* **What you should do**:
In the article on China's rules for community group buying, about what share of each sale do last-mile delivery costs make up in community group buying?

China's tech and internet giants are facing further tightening of regulations affecting the wide range of business sectors they operate in.
The State Administration for Market Regulation and Ministry of Commerce met representatives from Alibaba Group, Tencent Holdings, JD.Com, Meituan, Pinduoduo and Didi Chuxin, asking these leading e-commerce platforms to comply with nine rules within the community group buying market.
This came after China's State Taxation Administration in early November met with 27 Chinese internet companies including Alibaba, Tencent, JD.com and Meituan to discuss ways to "ensure the healthy growth of the digital economy" and last week SAMR fined Alibaba and Tencent $76,500 each for violating the Anti-monopoly Law.
The nine rules said that behaviors such as low price dumping, price collusion or price gouging, conducting price discrimination based on big data or other technologies, illegally collecting users' information and any kind of monopolistic deals or unfair competitions are prohibited, according to the administration.
Benefiting from the COVID-19, community group buying has gained increasing popularity among domestic consumers, particularly in the so-called sinking markets, towns and lower-tier cities where there is less market penetration than in the first-tier cities of Guangzhou, Shenzhen, Beijing and Shanghai.
In this business approach, an e-commerce platform recruits a community leader who uses social media such as WeChat to post product links for a group of residents living in the same compound. The community leader coordinates orders of groceries and daily essentials, which are usually at lower price than supermarkets, and is responsible for the pickup when the combined order is delivered in bulk to one location next day.
Owing to the advantage in scale, community group buying reduces fulfillment and delivery costs for e-commerce platforms. According to research by Kaiyuan Securities, last-mile delivery costs for community group buying accounts for about 2% of each sale, while the cost is nearly 13% in traditional e-commerce deliveries to individuals.
"The incremental space to grow in the high penetration of e-commerce in first- and second-tier cities is already very limited," Feiqi Luo, research associate at Euromonitor International, told South China Morning Post. "But there are almost 700 million digital users in the sinking markets, showing giant online consumption potential."
Nearly all of China's large internet firms have rushed to this sector in the past few months and scaled-up their efforts to compete.
In August, Pinduoduo launched its online grocery app Duo Duo MaiCai, following its rival Meituan kicking off its own group buying platform Youxuan in July. Additionally, Alibaba-backed Nice Tuan last month raised up to $196 million in what is the company's fourth funding-round this year for expanding its group-buying business. Even the ride-hailing giant Didi Chuxing has added a group-buying feature to its flagship app.
"With internet giants possessing large cash reserves, data resources and advanced digital technology," read an editorial in the state-run People's Daily. "People expect these companies to make innovations in business and do more in shouldering the enterprises' social responsibility in promoting sci-tech innovation."
It sparked a chord for public discussion as the editorial criticized domestic internet giants for "being overly focused on quick success by obsessing over monetizing their large user base."
Goldman Sachs projects that by 2025 the proportion of China's grocery shopping done online will increase to 50%, up from the current 20%. China's online grocery market is forecast to reach $147 billion in three years, according to recent research from CLSA.

* **Recorded data**:
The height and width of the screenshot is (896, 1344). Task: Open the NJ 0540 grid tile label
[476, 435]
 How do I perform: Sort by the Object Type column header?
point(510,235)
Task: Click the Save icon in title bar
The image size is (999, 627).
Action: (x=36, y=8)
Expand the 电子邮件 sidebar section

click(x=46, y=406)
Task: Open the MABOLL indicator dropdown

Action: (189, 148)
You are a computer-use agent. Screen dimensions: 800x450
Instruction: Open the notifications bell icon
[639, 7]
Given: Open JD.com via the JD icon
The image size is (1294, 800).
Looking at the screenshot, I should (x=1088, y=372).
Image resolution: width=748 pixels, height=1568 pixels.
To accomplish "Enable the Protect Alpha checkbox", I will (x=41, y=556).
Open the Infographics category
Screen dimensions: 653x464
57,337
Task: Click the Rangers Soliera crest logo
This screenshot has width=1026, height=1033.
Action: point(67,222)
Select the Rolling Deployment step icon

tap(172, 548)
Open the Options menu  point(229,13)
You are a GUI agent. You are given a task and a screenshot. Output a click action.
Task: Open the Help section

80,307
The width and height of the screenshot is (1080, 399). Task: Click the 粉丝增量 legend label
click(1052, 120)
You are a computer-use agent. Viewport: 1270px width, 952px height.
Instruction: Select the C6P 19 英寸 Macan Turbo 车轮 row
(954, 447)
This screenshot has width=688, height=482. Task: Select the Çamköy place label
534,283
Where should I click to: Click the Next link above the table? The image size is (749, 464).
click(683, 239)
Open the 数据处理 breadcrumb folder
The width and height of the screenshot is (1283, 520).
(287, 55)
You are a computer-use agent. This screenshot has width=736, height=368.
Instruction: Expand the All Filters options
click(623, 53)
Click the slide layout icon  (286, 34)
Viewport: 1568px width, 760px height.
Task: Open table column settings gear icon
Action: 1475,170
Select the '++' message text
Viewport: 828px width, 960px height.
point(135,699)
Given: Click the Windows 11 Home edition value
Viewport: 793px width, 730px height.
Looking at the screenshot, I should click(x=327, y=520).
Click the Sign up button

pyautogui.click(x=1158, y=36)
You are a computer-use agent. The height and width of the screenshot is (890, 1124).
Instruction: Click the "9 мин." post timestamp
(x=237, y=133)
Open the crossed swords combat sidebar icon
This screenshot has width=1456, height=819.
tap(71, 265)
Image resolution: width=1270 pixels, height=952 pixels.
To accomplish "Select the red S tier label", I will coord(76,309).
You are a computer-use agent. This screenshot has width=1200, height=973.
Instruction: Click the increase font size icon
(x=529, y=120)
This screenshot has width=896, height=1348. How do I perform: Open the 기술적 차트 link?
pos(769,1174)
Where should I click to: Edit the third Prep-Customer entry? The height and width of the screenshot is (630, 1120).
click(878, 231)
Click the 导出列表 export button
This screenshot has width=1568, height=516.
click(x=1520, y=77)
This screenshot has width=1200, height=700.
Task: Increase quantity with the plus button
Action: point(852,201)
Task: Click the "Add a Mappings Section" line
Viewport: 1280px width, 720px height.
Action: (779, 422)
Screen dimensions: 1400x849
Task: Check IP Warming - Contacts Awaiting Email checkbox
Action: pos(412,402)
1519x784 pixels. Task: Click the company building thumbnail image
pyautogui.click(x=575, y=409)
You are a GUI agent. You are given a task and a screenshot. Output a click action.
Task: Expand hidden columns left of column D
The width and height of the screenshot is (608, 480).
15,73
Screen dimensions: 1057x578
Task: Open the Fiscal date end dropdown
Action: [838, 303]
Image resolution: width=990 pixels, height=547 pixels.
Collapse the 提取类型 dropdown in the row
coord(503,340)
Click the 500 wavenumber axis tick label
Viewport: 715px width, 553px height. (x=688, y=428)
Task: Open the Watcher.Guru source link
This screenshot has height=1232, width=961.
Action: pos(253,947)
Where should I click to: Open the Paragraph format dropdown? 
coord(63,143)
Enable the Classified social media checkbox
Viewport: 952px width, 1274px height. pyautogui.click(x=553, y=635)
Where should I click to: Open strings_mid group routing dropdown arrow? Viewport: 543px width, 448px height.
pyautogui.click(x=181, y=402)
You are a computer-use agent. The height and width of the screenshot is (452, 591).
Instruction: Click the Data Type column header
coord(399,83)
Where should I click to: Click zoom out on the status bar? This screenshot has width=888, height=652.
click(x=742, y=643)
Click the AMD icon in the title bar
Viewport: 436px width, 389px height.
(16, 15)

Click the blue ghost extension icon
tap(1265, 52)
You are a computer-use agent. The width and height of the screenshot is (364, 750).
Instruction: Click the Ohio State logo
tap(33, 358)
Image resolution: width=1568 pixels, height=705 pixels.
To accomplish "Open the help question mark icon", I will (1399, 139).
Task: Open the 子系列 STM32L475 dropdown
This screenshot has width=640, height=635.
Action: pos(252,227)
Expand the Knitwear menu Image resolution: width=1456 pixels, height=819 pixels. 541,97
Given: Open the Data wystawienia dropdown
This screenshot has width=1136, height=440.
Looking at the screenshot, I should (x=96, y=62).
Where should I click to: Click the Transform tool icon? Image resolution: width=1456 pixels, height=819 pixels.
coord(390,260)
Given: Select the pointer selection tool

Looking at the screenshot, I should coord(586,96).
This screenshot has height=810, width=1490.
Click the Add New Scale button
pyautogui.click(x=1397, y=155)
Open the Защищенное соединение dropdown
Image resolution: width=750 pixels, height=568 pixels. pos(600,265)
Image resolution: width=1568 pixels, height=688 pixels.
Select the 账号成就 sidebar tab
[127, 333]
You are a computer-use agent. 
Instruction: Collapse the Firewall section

* **Written solution**:
About 2% of each sale.